Stored records:

--- START ---

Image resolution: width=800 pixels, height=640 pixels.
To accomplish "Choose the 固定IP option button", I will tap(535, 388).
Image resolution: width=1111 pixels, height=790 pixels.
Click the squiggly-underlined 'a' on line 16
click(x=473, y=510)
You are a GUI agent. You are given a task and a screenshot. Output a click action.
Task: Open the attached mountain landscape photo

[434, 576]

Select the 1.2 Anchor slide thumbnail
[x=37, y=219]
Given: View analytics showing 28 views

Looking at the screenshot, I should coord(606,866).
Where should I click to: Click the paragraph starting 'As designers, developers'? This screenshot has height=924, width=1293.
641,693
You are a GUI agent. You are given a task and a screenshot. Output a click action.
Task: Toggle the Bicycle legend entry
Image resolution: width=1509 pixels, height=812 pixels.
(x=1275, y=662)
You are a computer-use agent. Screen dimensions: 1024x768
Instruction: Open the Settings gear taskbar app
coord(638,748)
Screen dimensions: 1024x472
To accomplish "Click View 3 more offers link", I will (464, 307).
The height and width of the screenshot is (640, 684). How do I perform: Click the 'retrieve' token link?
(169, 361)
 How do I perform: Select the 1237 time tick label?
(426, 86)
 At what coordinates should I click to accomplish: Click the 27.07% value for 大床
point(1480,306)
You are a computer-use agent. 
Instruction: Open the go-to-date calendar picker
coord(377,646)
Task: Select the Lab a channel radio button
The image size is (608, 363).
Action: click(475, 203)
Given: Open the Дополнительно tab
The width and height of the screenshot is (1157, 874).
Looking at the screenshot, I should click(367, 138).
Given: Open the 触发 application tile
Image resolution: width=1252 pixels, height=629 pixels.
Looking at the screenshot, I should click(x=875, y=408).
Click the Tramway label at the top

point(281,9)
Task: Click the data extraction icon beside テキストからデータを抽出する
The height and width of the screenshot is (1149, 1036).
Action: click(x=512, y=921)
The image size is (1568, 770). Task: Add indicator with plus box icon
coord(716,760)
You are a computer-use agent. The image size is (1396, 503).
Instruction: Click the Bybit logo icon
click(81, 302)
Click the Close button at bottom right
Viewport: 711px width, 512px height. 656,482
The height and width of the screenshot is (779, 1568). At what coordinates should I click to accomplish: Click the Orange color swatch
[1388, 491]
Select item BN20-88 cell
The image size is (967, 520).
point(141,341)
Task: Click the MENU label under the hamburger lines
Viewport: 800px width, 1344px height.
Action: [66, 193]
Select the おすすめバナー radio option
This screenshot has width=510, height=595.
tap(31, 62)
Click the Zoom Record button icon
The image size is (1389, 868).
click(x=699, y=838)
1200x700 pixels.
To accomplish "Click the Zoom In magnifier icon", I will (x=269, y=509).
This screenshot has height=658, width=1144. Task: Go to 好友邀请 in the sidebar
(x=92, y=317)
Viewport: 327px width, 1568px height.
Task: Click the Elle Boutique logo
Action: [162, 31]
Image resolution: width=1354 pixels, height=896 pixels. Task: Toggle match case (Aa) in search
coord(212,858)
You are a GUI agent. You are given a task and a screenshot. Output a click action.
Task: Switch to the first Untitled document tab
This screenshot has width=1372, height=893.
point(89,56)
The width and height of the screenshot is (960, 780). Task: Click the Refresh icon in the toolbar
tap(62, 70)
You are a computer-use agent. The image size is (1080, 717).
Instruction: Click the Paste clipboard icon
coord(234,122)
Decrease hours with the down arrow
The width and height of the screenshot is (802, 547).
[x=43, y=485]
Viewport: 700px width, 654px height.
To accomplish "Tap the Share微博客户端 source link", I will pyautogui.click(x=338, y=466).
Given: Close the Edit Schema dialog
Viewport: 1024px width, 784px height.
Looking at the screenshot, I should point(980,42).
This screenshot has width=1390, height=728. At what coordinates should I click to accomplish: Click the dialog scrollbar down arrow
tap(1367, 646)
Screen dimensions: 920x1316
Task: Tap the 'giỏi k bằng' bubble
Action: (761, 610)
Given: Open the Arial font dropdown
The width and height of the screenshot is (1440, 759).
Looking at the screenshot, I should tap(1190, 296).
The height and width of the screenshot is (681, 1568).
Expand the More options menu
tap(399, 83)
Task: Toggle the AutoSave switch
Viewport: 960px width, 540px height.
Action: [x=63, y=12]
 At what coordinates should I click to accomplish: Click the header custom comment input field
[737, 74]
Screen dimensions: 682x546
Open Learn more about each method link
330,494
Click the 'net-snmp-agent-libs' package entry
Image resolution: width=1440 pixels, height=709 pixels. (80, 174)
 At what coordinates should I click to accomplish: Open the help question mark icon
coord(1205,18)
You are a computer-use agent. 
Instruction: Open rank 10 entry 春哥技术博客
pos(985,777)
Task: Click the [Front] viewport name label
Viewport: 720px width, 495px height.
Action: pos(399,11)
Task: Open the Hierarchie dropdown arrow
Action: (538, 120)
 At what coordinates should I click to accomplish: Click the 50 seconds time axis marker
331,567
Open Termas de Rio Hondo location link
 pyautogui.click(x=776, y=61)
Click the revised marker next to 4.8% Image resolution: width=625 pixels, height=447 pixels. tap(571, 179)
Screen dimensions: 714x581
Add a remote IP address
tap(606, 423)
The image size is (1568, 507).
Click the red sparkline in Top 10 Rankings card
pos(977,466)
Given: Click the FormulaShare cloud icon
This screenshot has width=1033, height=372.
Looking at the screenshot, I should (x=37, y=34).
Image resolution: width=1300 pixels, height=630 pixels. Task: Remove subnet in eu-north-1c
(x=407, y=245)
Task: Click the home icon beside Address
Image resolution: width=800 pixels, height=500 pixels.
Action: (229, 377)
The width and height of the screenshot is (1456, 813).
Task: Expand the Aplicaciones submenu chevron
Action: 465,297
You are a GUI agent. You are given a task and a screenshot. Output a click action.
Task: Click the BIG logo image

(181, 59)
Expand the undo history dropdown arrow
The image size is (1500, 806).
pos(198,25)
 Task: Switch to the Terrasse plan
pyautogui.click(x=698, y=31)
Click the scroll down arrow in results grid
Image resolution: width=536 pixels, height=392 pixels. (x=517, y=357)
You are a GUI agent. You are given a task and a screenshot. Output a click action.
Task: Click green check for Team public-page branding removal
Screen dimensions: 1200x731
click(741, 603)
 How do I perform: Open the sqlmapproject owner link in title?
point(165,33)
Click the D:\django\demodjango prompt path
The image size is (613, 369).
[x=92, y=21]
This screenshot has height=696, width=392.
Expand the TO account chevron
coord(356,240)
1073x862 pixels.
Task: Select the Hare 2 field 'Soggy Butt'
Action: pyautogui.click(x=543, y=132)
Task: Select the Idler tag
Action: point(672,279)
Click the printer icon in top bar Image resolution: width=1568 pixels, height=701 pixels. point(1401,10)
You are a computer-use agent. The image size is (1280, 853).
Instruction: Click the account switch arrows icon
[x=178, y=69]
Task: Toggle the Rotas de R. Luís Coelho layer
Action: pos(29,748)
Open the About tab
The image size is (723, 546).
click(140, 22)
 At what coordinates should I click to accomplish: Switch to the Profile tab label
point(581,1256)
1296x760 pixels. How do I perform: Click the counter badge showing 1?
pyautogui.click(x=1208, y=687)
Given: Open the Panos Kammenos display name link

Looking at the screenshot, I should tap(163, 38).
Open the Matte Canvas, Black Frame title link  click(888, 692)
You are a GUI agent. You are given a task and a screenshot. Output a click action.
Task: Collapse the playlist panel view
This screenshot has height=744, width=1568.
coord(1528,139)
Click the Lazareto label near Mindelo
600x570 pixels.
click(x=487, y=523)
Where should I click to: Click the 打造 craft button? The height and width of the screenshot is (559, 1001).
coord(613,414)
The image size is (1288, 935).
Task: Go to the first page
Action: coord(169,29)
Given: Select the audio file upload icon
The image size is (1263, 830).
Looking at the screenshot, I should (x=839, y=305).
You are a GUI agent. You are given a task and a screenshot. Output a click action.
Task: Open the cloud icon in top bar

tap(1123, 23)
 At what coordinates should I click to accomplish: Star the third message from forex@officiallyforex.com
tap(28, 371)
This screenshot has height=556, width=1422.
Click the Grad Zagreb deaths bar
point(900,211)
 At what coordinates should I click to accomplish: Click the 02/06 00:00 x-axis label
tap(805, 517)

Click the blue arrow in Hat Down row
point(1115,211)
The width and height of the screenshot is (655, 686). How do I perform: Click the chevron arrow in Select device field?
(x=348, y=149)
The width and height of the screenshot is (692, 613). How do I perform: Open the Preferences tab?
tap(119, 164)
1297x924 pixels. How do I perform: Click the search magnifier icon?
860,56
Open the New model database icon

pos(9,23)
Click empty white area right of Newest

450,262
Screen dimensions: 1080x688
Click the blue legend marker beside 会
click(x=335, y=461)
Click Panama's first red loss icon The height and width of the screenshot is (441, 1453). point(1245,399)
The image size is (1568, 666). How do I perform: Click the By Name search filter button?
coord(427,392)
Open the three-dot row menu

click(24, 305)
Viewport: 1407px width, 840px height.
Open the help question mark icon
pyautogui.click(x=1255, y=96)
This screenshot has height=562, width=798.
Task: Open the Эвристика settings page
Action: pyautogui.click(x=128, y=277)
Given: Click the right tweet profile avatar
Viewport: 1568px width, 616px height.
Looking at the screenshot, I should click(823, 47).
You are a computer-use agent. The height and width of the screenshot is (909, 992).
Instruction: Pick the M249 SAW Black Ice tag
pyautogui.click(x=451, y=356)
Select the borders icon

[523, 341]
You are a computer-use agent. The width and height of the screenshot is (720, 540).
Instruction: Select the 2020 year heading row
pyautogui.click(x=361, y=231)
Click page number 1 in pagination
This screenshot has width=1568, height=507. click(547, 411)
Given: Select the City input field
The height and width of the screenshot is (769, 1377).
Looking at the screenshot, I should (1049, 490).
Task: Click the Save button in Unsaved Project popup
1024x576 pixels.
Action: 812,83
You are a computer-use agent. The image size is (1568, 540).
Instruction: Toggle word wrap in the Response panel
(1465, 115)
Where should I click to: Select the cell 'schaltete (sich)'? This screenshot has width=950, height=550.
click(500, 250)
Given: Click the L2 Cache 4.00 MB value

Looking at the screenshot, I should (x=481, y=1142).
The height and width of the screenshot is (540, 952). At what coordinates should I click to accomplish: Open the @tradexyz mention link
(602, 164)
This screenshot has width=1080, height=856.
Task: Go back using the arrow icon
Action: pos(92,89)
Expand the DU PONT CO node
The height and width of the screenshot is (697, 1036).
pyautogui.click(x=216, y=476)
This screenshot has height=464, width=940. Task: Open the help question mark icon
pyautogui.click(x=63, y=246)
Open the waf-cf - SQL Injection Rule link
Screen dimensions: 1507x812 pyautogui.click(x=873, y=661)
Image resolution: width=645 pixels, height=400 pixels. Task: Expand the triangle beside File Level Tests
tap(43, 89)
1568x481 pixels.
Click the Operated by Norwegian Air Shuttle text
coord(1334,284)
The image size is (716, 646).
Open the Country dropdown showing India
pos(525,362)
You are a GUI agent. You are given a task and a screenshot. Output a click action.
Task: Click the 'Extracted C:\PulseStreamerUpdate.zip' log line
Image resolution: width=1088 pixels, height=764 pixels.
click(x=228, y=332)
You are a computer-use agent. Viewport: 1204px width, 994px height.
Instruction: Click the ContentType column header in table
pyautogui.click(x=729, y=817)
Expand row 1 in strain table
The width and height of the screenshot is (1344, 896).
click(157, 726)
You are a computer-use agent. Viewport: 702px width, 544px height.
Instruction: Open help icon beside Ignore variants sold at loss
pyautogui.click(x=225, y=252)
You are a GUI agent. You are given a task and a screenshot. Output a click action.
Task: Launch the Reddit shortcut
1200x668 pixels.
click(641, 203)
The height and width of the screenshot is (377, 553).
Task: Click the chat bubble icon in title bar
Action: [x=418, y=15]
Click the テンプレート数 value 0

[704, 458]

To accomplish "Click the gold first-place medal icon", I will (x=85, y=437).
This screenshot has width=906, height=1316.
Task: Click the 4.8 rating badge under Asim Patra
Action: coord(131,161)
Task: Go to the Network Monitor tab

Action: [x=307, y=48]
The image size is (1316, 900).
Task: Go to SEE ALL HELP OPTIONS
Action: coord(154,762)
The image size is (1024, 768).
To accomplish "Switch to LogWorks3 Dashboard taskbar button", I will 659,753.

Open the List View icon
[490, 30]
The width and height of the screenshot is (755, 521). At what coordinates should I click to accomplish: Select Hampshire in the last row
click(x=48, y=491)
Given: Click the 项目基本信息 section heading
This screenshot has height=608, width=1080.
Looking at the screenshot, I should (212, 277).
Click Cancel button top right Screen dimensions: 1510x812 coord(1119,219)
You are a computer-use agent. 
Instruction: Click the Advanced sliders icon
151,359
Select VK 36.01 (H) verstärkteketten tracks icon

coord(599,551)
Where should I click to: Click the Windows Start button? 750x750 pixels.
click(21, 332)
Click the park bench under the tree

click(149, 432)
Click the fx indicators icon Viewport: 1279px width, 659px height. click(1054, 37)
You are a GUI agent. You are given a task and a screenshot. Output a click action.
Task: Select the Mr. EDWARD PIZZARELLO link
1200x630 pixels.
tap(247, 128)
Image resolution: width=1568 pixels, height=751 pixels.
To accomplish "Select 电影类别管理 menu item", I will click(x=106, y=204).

--- END ---

▸ ACTIVITY:
Filter the entries by the string "Zoom" and copy each matching line.

▸ SOLUTION FOR THIS PROBLEM:
Click the Zoom Record button icon
To accomplish "Click the Zoom In magnifier icon", I will (x=269, y=509).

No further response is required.